- [What to work on]
Copy the data below word for word, but leave out the pictures.

- [Supplied entries]
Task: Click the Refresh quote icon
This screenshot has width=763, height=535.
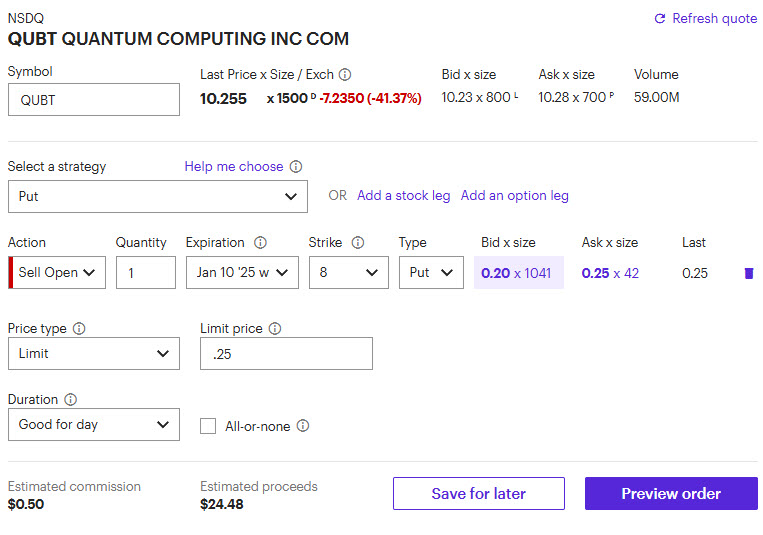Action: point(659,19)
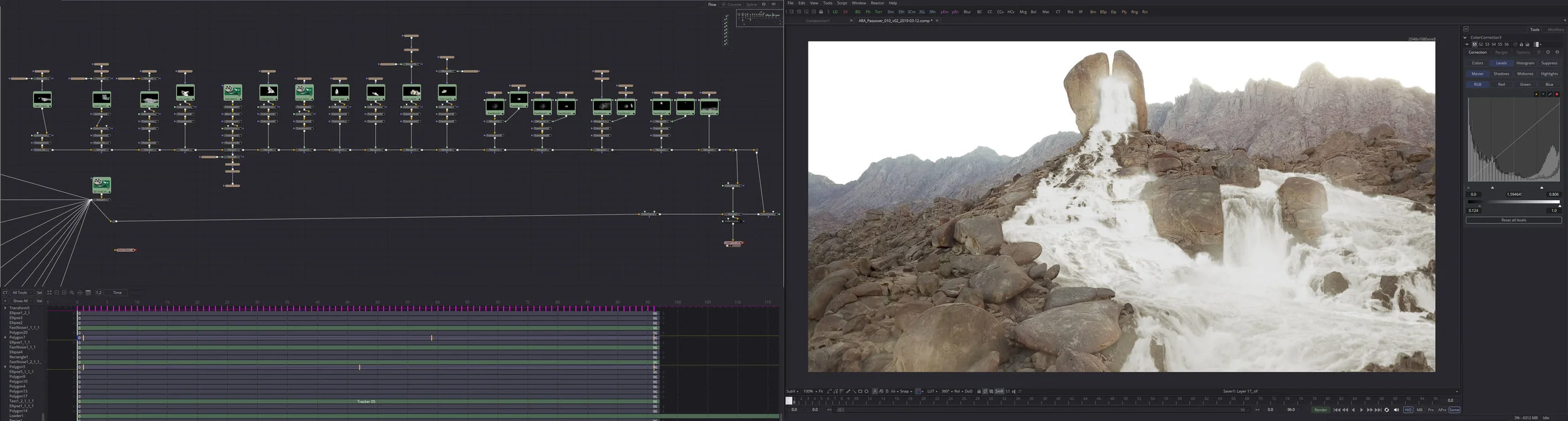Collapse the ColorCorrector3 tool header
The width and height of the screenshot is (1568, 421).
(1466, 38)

- [Exercise response]
Task: Click the Refresh quote icon
This screenshot has width=763, height=535.
Action: point(659,19)
Collapse the ColorCorrector3 tool header
The width and height of the screenshot is (1568, 421).
(1466, 38)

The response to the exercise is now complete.